Uçaklara müdahalede gecikildiğini ifade eden Yıldırım, sözlerini şöyle sürdürdü:

"Hava Kuvvetleri Komutanı'nı da derdest ettikleri için ulaşamıyoruz. Ne yapalım? Hava Savunma Komutanlığı var Eskişehir'de, orayı aradık, 'Kardeşim, bir şeyler yapın, şu uçakları durdurun, şu helikopterleri durdurun. Bunlar insanların üzerine ateş açıyorlar. Bu vahşete seyirci kalmayın'. 'Efendim işte Erzurum'dan gelecek uçaklar, yüklü değil, yüklenmesi 2 saat alır. Yüklenme de mermilerin, silahların' falan... Bir sürü böyle mazeret, mazeret. Biz de canımız sıkılmış, bağırıyoruz, çağırıyoruz. Ondan sonra 'Efendim, yazılı emir verin'. O öyle deyince benim tepem attı. Ağzıma geleni söylemeye başladım, 'Bak' dedim 'Kardeşim, bu telefonda konuştuklarımız yazılı emirdir, bunu ya şu anda uygularsınız yahut da sonra bunun hesabını verirsiniz. Vurun kardeşim, vurun. Vur emri veriyorum, ben mazeret istemiyorum'. 'Efendim, işte şehrin üzerinde vurursak şöyle olur', 'Onlar insanları vuruyor, öldürüyorlar insanları. Orada vurmayın, önüne çıkın, taciz edin, dışarı çıkarın orada vurun, onu da mı ben öğreteceğim'. Yani artık çok sinirlenmişim, her şeyi söylüyorum. Gecikmeler oldu ama yaptılar. Emri yerine getirdiler. Eğer onlar yapılmasaydı daha ağır bedeller ödenirdi."

General seviyesinde 4 kişiyle muhatap olduğunu dile getiren Yıldırım, kim olduklarını söylemenin doğru olmayacağını ifade etti.

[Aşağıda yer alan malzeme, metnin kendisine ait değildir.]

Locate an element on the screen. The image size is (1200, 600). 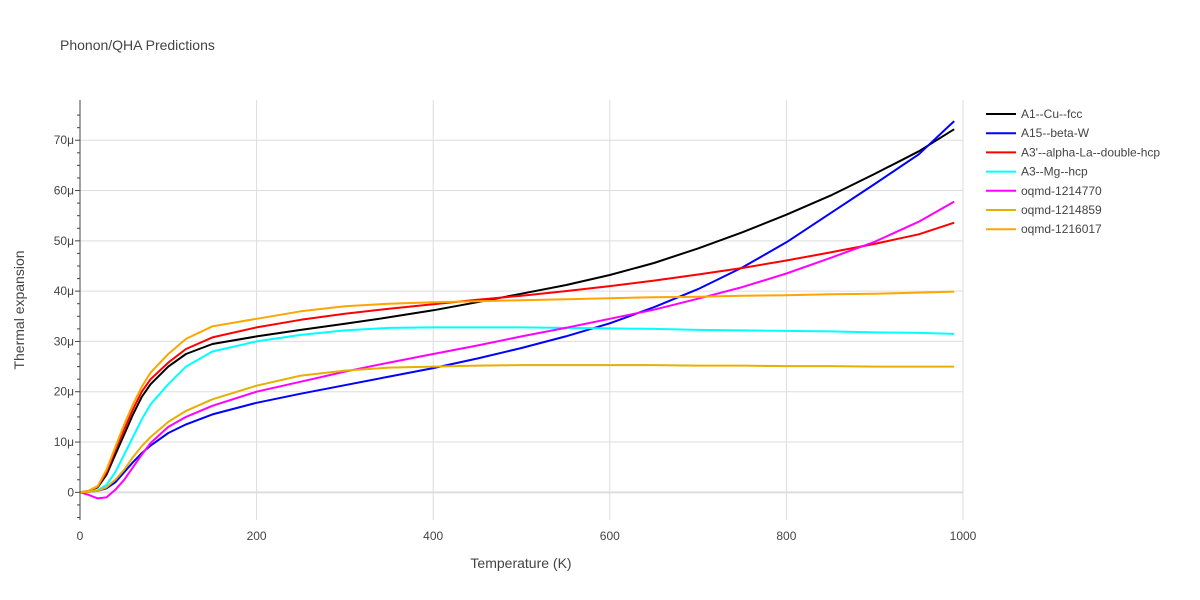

Söz konusu kişilerin gözaltına alınıp alınmadıkları yönündeki soruya ise Başbakan Yıldırım, gözaltında olanların da olmayanların da bulunduğunu ancak bunlar hakkında yargının gereğini yapacağını söyledi. Yıldırım, "Sonunda yaptılar, yani hakikaten zorlukları mı vardı yoksa bir art niyet mi vardı onu ben bilemem ama bir zaman kaybı oldu, sonunda yaptılar." dedi.

- Akın Öztürk'ün durumu

"Yüksek Askeri Şura üyesi Akın Öztürk'ün konumu darbe girişimi içerisinde netleşti mi?" sorusuna ise Yıldırım, bu konudaki kararı yargının vereceğini söyledi.

"Birçok çelişkiler var, birçok soru işaretleri var olayla ilgili, bunlar enine boyuna soruşturulacak, oradaki rolü ne, pozisyonu ne, sorumluluğu ne, dahli nereye kadar, dahli var ama nereye kadar? Bunlar yargılama, soruşturma sürecinde ortaya çıkacak" diyen Yıldırım, kuvvet komutanlarının durumları ile ilgili olarak ise şunları söyledi:

"Genelkurmay Başkanı ile kuvvet komutanlarının bazılarıyla orada yaşananları ben dinledim ama bunları takdir edersiniz ki çok burada anlatmanın bir gereği yok. Yanlış anlaşılabilir. Olay yargıdadır, yargı bütün meseleyi ortaya çıkaracaktır. Bilinen bir şey var, komutanlar, Genelkurmay Başkanı, Hava Kuvvetleri, Kara Kuvvetleri, Jandarma Komutanı Akıncılar'a götürülmüştür, derdest edilerek ve orada sabaha kadar tutulmuşlardır. Deniz Kuvvetleri Komutanı daha sonra İstanbul'daydı, dışarıdaydı. Hava Kuvvetleri Komutanı da İstanbul'dan Akıncı'ya kendisi gelmiş veya götürülmüştür bilmiyorum. Gece yarısı İstanbul'da bir düğündeydi, o düğünden alındı veya kendisi geldi, Akıncı'ya geldi, geceyi orada geçirdi."

- Genelkurmay Başkanı Akar'ın Çankaya Köşkü'ne getirilmesi

Genelkurmay Başkanı Orgeneral Hulusi Akar'ın Akıncı Hava Üssü'nden alınması ile ilgili soruya ise Yıldırım, gece boyunca Akar ile temas kuramadıklarını ifade etti. Darbe girişiminin başında olanların Akar'ın sürekli yanında bulunduklarını aktaran Yıldırım, "Ona, 'yurtta sulh konseyi' mi ne öyle bir şey, onun şeyini imzalatmak için zorlamışlar, Genelkurmay Başkanı da reddetmiş." ifadesini kullandı.

Saat 06.00 sıralarında Genelkurmay Başkanı Akar ile telefonda görüştüğünü ve kendilerinin serbest bırakıldığını aktardığını dile getiren Yıldırım, kendisinin oradan aldırılmasını istediğini kaydetti. Yıldırım, bu sırada Akar'ın oradaki bir helikopterle Çankaya Köşkü'ne gönderildiğini söyledi.

Başbakan Yıldırım, Cumhurbaşkanı Erdoğan'ın da olaya İstanbul'dan müdahale ettiğini kaydetti.

Tümgeneral Mehmet Dişli'nin de Genelkurmay Başkanı Akar ile Çankaya Köşkü'ne gelmesinin hatırlatılması üzerine Yıldırım, "Ben burada değildim, Çankırı'dan Ankara'ya geliyordum o sırada. Doğru, açıkçası ben geldim, bir arkadaş var orada, 'Bu kim?' dediler, işte 'Bunun ne işi var burada?' dedik. Hem işin içindesiniz hem burada serbestçe dolanıyorsunuz. 'Burada bir gariplik var' dedik, gereği yapıldı ondan sonra."